─── DATASET ENTRIES
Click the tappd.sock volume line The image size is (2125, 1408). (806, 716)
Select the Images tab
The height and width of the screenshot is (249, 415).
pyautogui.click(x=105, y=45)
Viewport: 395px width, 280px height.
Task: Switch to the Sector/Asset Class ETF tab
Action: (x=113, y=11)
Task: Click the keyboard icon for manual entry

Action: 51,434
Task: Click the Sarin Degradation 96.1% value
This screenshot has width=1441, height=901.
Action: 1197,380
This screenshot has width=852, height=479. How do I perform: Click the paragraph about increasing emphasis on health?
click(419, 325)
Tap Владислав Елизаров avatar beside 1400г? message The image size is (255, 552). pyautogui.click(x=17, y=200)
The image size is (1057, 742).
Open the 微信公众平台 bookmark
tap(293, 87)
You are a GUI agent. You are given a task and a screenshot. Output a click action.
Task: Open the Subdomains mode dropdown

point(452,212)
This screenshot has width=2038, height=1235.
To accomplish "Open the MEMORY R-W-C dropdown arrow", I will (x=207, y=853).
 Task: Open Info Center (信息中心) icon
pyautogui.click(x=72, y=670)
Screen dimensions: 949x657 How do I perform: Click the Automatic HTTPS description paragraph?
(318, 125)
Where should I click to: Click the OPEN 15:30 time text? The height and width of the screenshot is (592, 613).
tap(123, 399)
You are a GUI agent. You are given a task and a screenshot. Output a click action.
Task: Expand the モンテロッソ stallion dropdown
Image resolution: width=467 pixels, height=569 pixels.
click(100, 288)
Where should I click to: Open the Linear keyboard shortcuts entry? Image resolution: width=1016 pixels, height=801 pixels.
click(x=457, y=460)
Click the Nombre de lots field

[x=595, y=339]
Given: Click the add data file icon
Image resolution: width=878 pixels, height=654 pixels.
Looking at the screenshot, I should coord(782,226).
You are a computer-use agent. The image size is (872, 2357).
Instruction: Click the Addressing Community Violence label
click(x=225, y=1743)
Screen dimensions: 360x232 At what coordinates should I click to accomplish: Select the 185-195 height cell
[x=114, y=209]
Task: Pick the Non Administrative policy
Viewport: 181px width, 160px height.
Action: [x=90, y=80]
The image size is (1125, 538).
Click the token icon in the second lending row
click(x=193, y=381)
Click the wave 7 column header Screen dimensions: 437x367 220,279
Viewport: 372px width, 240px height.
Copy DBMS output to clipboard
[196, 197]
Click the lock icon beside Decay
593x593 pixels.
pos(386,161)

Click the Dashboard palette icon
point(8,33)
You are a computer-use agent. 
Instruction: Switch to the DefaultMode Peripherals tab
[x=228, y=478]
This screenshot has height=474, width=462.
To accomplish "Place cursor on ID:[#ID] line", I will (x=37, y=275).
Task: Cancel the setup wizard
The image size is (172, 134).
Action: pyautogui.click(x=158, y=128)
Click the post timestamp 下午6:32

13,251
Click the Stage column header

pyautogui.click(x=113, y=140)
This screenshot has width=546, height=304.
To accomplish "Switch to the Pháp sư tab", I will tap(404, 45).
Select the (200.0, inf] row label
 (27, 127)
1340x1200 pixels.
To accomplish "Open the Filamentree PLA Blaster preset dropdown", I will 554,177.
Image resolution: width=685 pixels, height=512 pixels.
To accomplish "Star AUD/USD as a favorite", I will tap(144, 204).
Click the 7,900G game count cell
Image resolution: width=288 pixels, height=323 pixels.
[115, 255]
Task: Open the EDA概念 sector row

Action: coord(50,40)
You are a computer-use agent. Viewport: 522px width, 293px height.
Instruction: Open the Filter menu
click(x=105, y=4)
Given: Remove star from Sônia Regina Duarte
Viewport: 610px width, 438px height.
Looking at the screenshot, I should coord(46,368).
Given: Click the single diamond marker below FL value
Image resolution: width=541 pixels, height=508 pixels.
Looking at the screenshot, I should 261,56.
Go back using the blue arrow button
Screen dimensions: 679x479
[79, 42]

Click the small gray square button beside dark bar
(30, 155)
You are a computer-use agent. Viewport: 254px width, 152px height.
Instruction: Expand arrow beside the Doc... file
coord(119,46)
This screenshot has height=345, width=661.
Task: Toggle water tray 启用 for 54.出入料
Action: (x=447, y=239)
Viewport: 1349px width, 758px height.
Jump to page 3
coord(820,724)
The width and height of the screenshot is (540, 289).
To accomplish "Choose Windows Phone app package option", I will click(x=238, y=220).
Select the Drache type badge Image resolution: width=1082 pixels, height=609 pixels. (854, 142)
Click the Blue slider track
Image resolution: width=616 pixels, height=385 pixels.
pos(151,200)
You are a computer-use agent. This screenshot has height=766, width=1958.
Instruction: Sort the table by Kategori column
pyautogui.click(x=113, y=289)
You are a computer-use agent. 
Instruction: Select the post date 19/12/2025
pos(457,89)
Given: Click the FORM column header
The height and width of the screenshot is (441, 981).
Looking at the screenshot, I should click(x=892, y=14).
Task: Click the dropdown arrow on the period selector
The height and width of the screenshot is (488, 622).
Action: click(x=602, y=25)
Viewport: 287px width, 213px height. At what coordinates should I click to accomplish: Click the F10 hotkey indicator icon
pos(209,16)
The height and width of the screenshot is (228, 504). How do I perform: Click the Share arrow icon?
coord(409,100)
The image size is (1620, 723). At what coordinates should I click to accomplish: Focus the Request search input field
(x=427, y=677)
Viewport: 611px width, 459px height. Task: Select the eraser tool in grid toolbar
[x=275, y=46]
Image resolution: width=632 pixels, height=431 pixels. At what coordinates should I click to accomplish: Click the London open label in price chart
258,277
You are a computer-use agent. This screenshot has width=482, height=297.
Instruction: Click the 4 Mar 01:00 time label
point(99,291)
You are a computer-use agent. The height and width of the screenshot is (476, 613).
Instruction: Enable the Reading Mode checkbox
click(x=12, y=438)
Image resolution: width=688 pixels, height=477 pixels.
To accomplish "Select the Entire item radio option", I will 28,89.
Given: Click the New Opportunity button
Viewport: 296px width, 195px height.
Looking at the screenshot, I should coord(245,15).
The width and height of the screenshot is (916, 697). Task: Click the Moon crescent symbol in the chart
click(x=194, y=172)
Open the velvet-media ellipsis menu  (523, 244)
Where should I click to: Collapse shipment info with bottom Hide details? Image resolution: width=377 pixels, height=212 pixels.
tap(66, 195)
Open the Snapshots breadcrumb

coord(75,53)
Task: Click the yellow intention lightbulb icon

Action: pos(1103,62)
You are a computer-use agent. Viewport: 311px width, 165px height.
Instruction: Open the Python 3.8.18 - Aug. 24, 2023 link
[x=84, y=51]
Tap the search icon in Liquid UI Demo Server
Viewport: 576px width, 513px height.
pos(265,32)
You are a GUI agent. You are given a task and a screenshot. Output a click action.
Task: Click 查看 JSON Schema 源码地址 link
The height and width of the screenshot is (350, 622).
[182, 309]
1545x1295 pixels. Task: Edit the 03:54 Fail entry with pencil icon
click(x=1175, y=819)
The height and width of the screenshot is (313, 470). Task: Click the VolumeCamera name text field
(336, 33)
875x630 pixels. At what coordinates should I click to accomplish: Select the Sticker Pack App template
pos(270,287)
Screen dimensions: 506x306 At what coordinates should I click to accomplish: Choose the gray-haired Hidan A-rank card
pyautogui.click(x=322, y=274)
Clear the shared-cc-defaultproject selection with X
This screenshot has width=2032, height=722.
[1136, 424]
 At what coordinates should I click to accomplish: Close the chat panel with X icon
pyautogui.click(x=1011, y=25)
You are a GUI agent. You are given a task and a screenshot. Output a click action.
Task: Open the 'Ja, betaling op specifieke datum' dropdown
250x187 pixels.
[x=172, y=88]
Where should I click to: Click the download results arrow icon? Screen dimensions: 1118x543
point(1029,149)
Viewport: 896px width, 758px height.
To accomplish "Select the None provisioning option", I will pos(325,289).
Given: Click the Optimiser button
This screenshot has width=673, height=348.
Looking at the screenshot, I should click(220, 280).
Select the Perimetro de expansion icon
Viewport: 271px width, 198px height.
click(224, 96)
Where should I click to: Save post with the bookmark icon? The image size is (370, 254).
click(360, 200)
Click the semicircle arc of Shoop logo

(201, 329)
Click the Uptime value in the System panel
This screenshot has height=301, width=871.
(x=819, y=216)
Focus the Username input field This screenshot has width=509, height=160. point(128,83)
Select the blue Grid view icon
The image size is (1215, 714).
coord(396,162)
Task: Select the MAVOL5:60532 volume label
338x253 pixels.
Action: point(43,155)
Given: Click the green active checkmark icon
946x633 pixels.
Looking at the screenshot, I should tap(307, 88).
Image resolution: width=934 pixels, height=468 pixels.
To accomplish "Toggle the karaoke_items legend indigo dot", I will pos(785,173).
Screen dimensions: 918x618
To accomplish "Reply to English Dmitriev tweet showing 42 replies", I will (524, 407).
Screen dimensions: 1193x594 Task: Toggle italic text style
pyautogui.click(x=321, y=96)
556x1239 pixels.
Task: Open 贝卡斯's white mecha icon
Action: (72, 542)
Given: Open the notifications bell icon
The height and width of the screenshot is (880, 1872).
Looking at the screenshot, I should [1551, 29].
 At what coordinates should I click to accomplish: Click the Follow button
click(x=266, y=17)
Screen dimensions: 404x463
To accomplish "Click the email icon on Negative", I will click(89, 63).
──────
* **EXERCISE DIRECTIONS**:
Turn the rows into a numbered list, from the first row through the line containing "pyautogui.click(x=72, y=670)", with both ends included and blank lines left out.

* **WRITTEN RESPONSE**:
1. Click the tappd.sock volume line The image size is (2125, 1408). (806, 716)
2. Select the Images tab
3. The height and width of the screenshot is (249, 415).
4. pyautogui.click(x=105, y=45)
5. Viewport: 395px width, 280px height.
6. Task: Switch to the Sector/Asset Class ETF tab
7. Action: (x=113, y=11)
8. Task: Click the keyboard icon for manual entry
9. Action: 51,434
10. Task: Click the Sarin Degradation 96.1% value
11. This screenshot has width=1441, height=901.
12. Action: 1197,380
13. This screenshot has width=852, height=479. How do I perform: Click the paragraph about increasing emphasis on health?
14. click(419, 325)
15. Tap Владислав Елизаров avatar beside 1400г? message The image size is (255, 552). pyautogui.click(x=17, y=200)
16. The image size is (1057, 742).
17. Open the 微信公众平台 bookmark
18. tap(293, 87)
19. You are a GUI agent. You are given a task and a screenshot. Output a click action.
20. Task: Open the Subdomains mode dropdown
21. point(452,212)
22. This screenshot has width=2038, height=1235.
23. To accomplish "Open the MEMORY R-W-C dropdown arrow", I will (x=207, y=853).
24.  Task: Open Info Center (信息中心) icon
25. pyautogui.click(x=72, y=670)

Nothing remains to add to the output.